### TEXT SHOWN
## START

At 10:49 AM -0500 2/23/01, Thomas R. Holtz, Jr. wrote:
Some thoughts on the new Becker et al. paper in Science:
In any case: no reason to suspect that the body that brought these
fullerenes to Earth was anything other than an ordinary chunk of our own
system.
Both comets and asteroids are possible; we know very little about
asteroid composition. Another possibility raised earlier is a nearby
supernova. What the isotopic ratios seem to indicate is that the
buckyballs formed near a star in a region of high pressure. That
material could have been processed through the solar system or
arrived directly. The only thing known about their age is that they
have been on Earth since the Permo-Triassic boundary.
But are these fullerenes really there, or really ancient? Richard Kerr's
accompanying news article
(http://www.sciencemag.org/cgi/content/full/291/5508/1469 for those who have
access to Science online) indicates that some fullerene workers doubt these
structures are as preservable or durable as needed for this to be a record
of either a P/Tr impact or (even more) material from the early solar system.
Furthermore, apparently few other workers have been able to find fullerenes
in other material (various other impacts and meteorites) previously reported
by Becker or her co-workers as having fullerenes.
These are interesting questions.
Furthermore, unlike what was previously reported on this
list, other more
mundane sources can produce fullerenes: forest fires, for example, or mass
spectrometers (i.e., the tool used to find and separate them can apparently
generate them as well... URK!).

## END

### GIVEN EXERCISE A
In the records, substitute "bell tower" for "church tower" in the lines from the one with "Task: Set BGP peer to Disabled" up to and including the one with "coord(1115,361)", changing nothing else. Give only those lines.

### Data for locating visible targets
## START

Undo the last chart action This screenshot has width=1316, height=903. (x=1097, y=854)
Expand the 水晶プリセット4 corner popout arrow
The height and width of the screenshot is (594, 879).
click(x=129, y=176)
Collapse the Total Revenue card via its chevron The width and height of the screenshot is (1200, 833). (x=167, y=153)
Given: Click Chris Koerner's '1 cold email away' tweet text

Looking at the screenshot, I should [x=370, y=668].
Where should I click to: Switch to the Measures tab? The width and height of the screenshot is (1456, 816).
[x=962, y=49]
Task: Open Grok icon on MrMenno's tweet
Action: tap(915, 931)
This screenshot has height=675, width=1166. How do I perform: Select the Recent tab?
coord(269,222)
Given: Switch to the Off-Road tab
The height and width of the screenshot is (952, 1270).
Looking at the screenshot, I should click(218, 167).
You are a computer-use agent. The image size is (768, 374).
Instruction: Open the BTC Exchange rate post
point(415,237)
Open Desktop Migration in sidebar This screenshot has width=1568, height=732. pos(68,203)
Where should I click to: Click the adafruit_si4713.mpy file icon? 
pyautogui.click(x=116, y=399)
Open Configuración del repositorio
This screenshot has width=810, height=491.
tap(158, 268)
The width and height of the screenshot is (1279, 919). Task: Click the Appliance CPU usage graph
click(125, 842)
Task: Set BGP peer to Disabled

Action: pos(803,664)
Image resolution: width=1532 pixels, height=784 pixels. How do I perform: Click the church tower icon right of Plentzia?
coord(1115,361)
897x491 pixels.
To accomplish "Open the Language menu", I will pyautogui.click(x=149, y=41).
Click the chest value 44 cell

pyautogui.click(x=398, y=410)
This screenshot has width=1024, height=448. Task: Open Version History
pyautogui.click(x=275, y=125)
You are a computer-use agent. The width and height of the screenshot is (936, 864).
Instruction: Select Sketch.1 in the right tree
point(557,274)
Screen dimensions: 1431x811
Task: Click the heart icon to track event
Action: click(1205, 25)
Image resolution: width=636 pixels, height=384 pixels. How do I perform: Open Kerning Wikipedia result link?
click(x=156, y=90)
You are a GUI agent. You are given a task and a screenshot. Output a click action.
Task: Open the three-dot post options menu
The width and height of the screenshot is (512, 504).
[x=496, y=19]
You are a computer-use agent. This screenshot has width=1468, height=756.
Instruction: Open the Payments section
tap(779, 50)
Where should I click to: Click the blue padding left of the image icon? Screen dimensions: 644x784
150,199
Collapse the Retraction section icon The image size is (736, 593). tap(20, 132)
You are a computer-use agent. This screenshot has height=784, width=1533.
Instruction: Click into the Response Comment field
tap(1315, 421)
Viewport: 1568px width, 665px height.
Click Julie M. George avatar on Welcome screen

## END

### GIVEN EXERCISE B
Reproduce the passage on fullerenes from "Furthermore, apparently few" up to and including "as well... URK!).".

### TASK OUTPUT A
Task: Set BGP peer to Disabled

Action: pos(803,664)
Image resolution: width=1532 pixels, height=784 pixels. How do I perform: Click the bell tower icon right of Plentzia?
coord(1115,361)

### TASK OUTPUT B
Furthermore, apparently few other workers have been able to find fullerenes
in other material (various other impacts and meteorites) previously reported
by Becker or her co-workers as having fullerenes.
These are interesting questions.
Furthermore, unlike what was previously reported on this
list, other more
mundane sources can produce fullerenes: forest fires, for example, or mass
spectrometers (i.e., the tool used to find and separate them can apparently
generate them as well... URK!).